HYPE has dropped 22% from its all-time high, sliding toward a critical support zone that could determine the altcoin's trajectory for the rest of 2026. The token is now testing levels where buyers previously stepped in, raising the question of whether spot demand can revive the uptrend. This decline comes amid a broader crypto market correction, with Bitcoin dominance rising as altcoins face headwinds. Historically, such pullbacks often align with the post-halving period, where miner break-even economics tighten and selling pressure from miners can weigh on prices. However, HYPE's current slide appears more driven by profit-taking and reduced speculative appetite than by mining-related flows.

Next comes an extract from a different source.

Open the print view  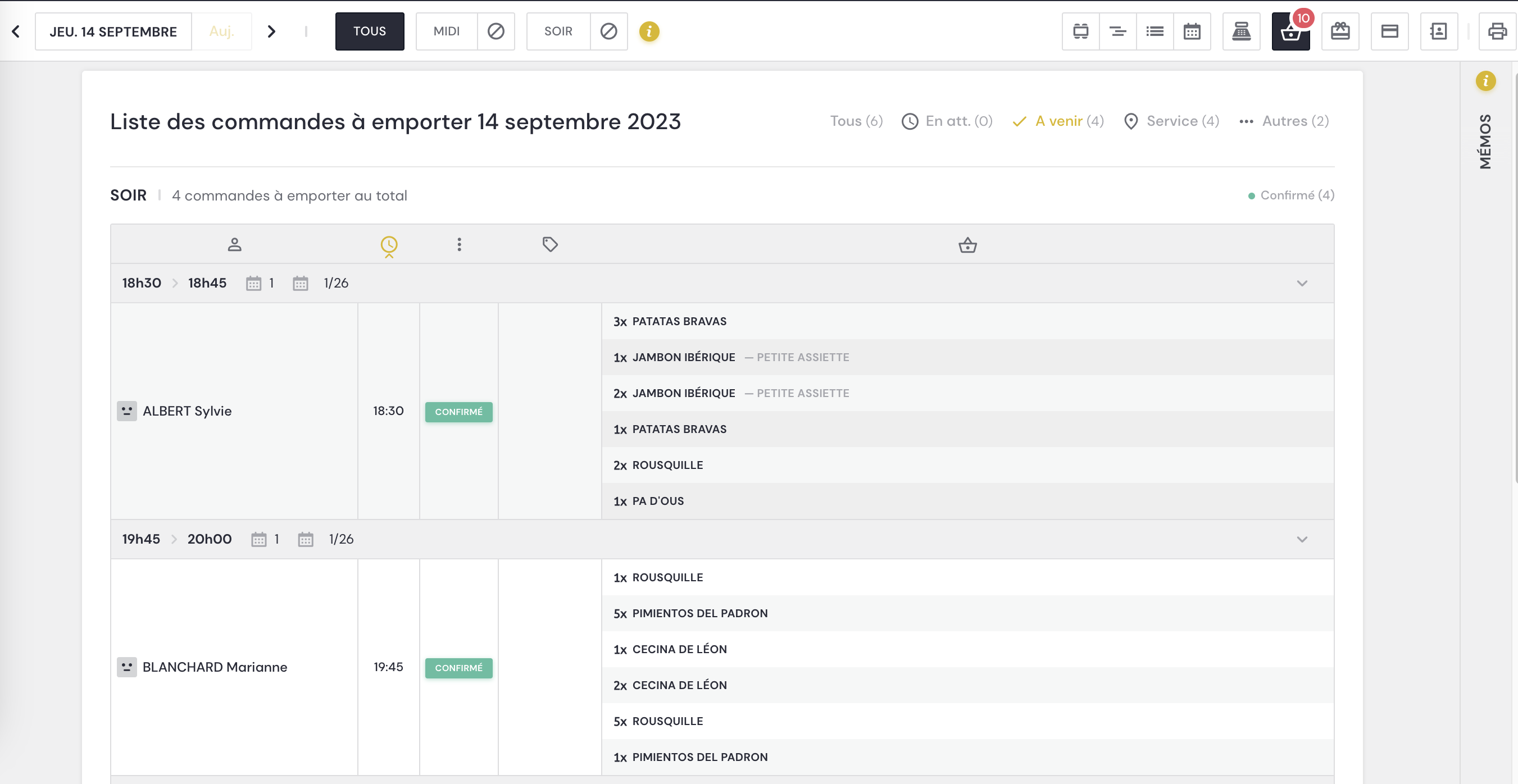point(1497,31)
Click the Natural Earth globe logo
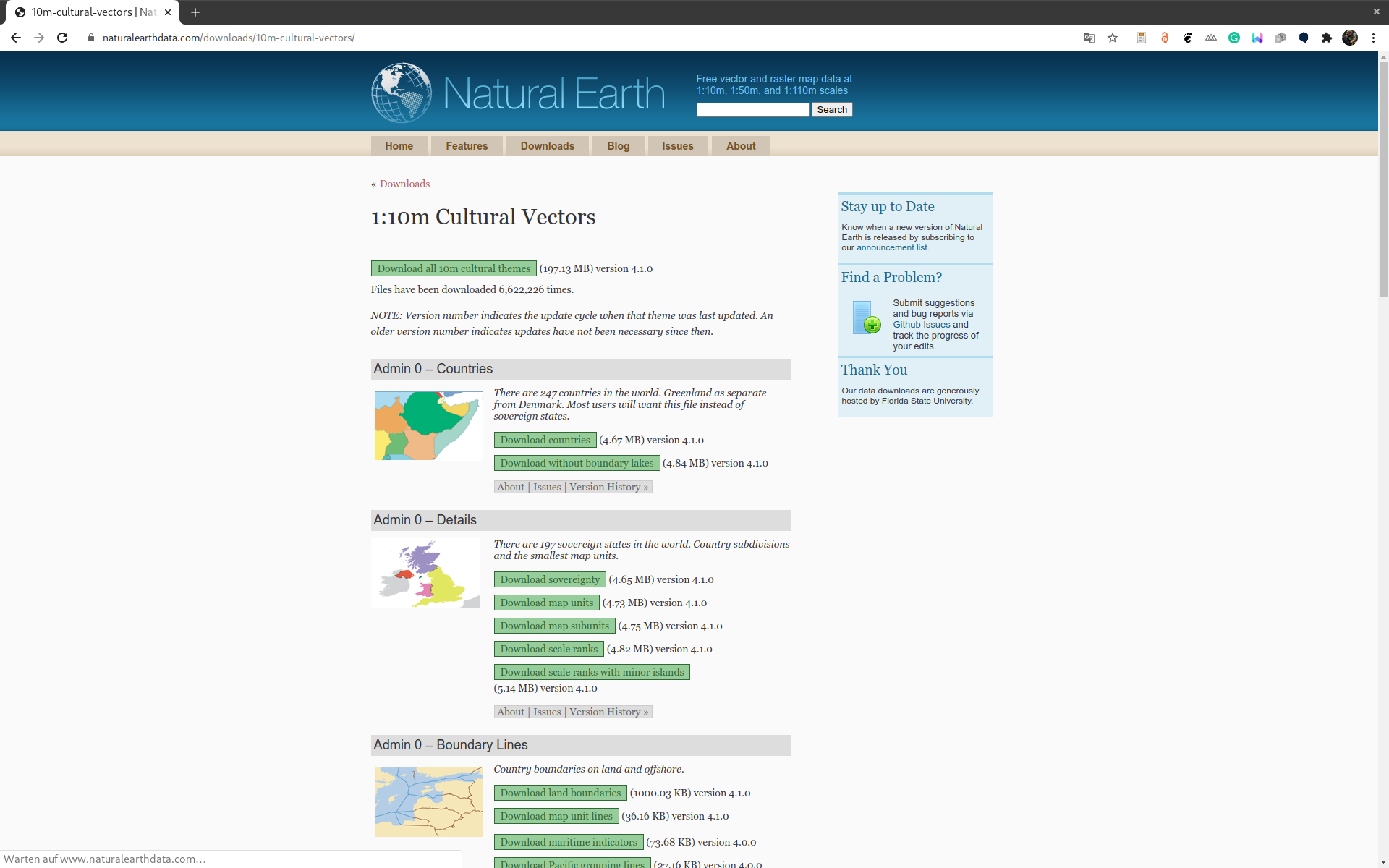The width and height of the screenshot is (1389, 868). click(402, 93)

The decline from the record high has been driven by a combination of spot selling and reduced interest from derivatives traders. On-chain data shows that spot selling pressure is beginning to ease, which could provide a floor for prices. However, open interest in HYPE futures has been shrinking, indicating that leveraged traders are pulling back rather than adding to positions. This divergence between fading spot supply and declining futures activity leaves the market in a delicate balance. Meanwhile, exchange reserve drawdowns suggest that some whales are accumulating, but overall on-chain whale concentration remains elevated, adding to uncertainty. The broader macro environment also plays a role: rising US Treasury yields and a strengthening DXY have historically correlated with reduced risk appetite in crypto, potentially capping upside for altcoins like HYPE. Live crypto prices and charts on NowPrice show how the market is reacting to these dynamics in real time.
Looking ahead, the key level to watch is the support zone near $60. If HYPE can hold above this area and spot demand picks up, a recovery toward the record high may follow. Conversely, a breakdown below support could open the door to further losses. Traders should monitor volume and open interest data for confirmation of the next directional move. Additionally, tracking ETF flow dynamics—if any HYPE-related products exist—could provide clues about institutional sentiment. A sustained increase in spot volume and a reversal in open interest would be bullish signals, while a drop below $60 with high volume could trigger a deeper correction. The interplay between on-chain metrics and macro factors will likely dictate whether HYPE can reclaim its highs or faces extended downside.